>>>>>

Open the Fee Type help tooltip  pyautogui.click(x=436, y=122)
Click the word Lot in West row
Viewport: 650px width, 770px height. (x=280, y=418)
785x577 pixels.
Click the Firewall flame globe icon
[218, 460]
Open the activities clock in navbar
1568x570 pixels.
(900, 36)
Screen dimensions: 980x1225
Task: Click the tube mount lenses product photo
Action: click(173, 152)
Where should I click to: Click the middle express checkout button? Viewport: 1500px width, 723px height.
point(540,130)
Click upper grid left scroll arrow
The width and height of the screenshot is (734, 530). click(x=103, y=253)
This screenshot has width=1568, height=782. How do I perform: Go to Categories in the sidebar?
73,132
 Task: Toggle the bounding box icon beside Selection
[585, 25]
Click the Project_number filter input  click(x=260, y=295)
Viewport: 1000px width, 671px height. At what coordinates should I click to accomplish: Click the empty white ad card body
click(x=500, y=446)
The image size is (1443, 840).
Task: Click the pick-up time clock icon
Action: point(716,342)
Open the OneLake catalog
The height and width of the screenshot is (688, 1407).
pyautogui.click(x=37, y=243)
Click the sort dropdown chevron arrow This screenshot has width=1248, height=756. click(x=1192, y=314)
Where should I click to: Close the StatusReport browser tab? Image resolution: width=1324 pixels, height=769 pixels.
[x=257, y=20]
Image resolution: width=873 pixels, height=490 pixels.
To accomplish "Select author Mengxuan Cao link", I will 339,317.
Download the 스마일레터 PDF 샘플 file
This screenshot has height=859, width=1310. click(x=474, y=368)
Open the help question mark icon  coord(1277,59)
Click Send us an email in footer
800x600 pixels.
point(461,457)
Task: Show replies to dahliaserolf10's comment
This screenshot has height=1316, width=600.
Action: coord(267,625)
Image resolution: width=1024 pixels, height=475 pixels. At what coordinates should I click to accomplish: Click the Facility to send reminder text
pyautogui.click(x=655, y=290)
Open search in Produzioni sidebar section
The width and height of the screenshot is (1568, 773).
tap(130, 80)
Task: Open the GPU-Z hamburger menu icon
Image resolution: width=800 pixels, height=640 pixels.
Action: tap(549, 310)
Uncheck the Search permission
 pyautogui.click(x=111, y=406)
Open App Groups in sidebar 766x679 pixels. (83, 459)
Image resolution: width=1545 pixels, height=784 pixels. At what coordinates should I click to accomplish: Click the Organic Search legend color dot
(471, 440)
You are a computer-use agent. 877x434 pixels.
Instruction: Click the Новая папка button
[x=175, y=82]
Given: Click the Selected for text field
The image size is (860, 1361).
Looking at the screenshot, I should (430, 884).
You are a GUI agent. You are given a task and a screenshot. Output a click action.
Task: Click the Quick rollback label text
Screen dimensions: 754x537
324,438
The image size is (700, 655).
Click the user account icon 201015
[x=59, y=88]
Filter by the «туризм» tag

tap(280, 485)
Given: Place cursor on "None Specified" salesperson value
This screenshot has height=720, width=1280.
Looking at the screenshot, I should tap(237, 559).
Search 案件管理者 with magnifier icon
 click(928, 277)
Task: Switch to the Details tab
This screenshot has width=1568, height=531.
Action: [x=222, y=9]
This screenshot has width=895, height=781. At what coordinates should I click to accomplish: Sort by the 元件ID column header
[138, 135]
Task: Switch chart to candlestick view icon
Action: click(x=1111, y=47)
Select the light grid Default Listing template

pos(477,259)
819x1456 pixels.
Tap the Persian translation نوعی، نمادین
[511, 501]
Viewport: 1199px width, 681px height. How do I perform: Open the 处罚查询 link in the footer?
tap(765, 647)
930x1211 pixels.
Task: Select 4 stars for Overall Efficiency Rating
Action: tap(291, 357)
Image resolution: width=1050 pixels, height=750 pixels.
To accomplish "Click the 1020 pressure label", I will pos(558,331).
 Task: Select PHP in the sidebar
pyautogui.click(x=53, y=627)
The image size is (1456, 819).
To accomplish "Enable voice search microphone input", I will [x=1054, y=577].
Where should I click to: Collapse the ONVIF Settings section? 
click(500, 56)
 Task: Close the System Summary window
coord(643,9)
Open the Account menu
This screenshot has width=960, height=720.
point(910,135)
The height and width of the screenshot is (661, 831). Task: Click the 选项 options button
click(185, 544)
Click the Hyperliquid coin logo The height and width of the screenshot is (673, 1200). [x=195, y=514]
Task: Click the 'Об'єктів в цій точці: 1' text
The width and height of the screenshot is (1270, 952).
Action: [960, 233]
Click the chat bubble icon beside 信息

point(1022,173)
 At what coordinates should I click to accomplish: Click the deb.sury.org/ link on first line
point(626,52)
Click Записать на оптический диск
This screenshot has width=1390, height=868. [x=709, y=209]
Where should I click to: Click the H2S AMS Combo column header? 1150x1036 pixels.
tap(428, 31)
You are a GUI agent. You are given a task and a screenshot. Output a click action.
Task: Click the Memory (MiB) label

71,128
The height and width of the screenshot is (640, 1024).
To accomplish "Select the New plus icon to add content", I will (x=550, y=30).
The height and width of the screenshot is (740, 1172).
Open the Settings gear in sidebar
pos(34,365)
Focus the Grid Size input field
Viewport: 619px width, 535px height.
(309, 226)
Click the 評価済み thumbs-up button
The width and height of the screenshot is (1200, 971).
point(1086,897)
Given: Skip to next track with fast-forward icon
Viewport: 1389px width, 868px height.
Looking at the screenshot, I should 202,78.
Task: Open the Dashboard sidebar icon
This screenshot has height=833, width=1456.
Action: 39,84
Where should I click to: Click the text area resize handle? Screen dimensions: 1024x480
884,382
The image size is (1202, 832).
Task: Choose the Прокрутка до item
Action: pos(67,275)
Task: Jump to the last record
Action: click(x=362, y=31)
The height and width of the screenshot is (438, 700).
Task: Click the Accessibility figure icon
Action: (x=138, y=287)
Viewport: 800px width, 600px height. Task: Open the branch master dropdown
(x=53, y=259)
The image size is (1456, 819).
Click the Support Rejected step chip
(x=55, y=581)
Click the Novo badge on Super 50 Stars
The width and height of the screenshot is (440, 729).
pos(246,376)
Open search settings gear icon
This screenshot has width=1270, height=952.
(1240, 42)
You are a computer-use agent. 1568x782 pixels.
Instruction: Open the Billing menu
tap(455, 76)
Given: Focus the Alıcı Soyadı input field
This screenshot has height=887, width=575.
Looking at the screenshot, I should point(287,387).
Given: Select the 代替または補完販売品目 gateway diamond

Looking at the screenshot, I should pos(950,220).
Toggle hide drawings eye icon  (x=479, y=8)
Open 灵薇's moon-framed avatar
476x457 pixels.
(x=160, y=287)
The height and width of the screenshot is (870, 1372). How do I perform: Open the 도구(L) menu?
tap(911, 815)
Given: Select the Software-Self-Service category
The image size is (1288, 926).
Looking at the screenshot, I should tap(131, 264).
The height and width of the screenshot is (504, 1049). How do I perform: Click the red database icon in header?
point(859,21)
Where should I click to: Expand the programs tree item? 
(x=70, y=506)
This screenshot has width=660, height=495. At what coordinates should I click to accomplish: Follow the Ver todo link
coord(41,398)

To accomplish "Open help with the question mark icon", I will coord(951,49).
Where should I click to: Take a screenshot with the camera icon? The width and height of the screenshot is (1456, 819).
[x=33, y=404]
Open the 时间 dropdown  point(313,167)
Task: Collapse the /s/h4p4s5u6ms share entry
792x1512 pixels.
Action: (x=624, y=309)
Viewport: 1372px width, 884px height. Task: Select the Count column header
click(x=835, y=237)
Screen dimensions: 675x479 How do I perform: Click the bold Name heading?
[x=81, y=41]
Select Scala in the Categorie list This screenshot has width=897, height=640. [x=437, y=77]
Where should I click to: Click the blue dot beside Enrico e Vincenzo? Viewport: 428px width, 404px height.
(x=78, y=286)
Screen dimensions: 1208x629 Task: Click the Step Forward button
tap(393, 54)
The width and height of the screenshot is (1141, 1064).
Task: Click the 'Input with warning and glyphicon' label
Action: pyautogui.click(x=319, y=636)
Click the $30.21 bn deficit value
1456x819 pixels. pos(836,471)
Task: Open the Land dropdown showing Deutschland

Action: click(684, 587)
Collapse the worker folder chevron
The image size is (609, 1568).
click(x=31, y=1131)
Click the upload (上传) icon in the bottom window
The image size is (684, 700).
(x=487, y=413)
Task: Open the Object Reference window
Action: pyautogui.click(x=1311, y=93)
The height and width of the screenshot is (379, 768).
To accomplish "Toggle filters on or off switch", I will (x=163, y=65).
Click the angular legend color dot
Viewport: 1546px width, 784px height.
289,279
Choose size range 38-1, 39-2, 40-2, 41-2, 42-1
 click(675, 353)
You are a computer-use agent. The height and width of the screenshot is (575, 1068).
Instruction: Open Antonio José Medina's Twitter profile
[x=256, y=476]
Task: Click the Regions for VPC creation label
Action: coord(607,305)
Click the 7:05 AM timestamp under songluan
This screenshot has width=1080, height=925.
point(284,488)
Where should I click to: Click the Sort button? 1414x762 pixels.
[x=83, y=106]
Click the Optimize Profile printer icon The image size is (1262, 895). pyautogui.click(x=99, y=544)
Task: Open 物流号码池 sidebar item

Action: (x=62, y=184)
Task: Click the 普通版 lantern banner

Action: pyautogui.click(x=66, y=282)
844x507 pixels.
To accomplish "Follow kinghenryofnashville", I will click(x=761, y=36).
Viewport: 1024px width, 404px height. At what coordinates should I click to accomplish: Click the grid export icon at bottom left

<<<<<

▶ **Exercise prompt**
Find the line with "Task: Collapse the /s/h4p4s5u6ms share entry" in the material above. Reproduce it and each line after it up to and including the line with "The height and width of the screenshot is (379, 768).".

▶ **Result of this exercise**
Task: Collapse the /s/h4p4s5u6ms share entry
792x1512 pixels.
Action: (x=624, y=309)
Viewport: 1372px width, 884px height. Task: Select the Count column header
click(x=835, y=237)
Screen dimensions: 675x479 How do I perform: Click the bold Name heading?
[x=81, y=41]
Select Scala in the Categorie list This screenshot has width=897, height=640. [x=437, y=77]
Where should I click to: Click the blue dot beside Enrico e Vincenzo? Viewport: 428px width, 404px height.
(x=78, y=286)
Screen dimensions: 1208x629 Task: Click the Step Forward button
tap(393, 54)
The width and height of the screenshot is (1141, 1064).
Task: Click the 'Input with warning and glyphicon' label
Action: pyautogui.click(x=319, y=636)
Click the $30.21 bn deficit value
1456x819 pixels. pos(836,471)
Task: Open the Land dropdown showing Deutschland

Action: click(684, 587)
Collapse the worker folder chevron
The image size is (609, 1568).
click(x=31, y=1131)
Click the upload (上传) icon in the bottom window
The image size is (684, 700).
(x=487, y=413)
Task: Open the Object Reference window
Action: pyautogui.click(x=1311, y=93)
The height and width of the screenshot is (379, 768).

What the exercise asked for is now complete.